Колька налетал на меня сзади и орал хриплым голосом:

— Опять встал!.. Хочешь, чтобы он к нам подошел?

Имелся в виду унтер или беспалый. Колька кричал, как когда-то в школе («Он хочет, чтоб я к нему подошел!»). Теперь к нам могли подойти в любую минуту и огреть палкой. Здесь, на поле, беспалый не был калекой — бил он как здоровый. И мои симпатии к нему или даже его симпатии ко мне не значили ничего: кроме работы, здесь ничто постороннее не принималось во внимание. Немцы умели заставить работать. И вот я шел из последних сил, повторяя:

Вир арбайтен,
Мы работаем.
Мы работаем…

Я выпрямлялся, резко разгибал поясницу, так что ее словно током простреливало, и останавливался.

Мы работаем.
У немцев…

Видимо, слово «немцы» я произнес вслух, если Колька как бешеный заорал мне в самое ухо:

— Ну да, немцы! А что, должна работать на них твоя маханя? Да, мать?

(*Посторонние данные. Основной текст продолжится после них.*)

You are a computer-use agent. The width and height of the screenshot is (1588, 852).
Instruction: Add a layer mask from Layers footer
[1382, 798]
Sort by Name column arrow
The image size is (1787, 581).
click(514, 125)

Я сгибал непослушную поясницу и шел дальше. Теперь мне мерещились не стихи из школьного учебника, а картинка: мать тащит саночки по разъезженной зимней дороге. Лба под платком не видно. Его как бы и нет. Ниже грустные и покорные, как у лошади, глаза. Унтер с беспалым гонят мою мать по дороге, я слышу выстрелы… Нет, это не выстрелы, это мою мать стегают батогом, кнутом. И если я сейчас не помогу матери, не повезу саночки вперед, они забьют ее насмерть. Я должен так резво тащить санки, чтобы они не догадались, что я не в силах это сделать… Я должен, обязан выработать и свою, и ее пайку, тогда беспалый не станет указывать на маму своим отсутствующим пальцем. Мне уже представлялось… Как испугается мама, когда беспалый выстрелит в нее. Из своего пальца… И она упадет…

Я изо всех сил тянул телегу. Может быть, как те, кого я встречал по утрам в полумгле города. У них ведь тоже были мамы и дети, которых нужно было кормить.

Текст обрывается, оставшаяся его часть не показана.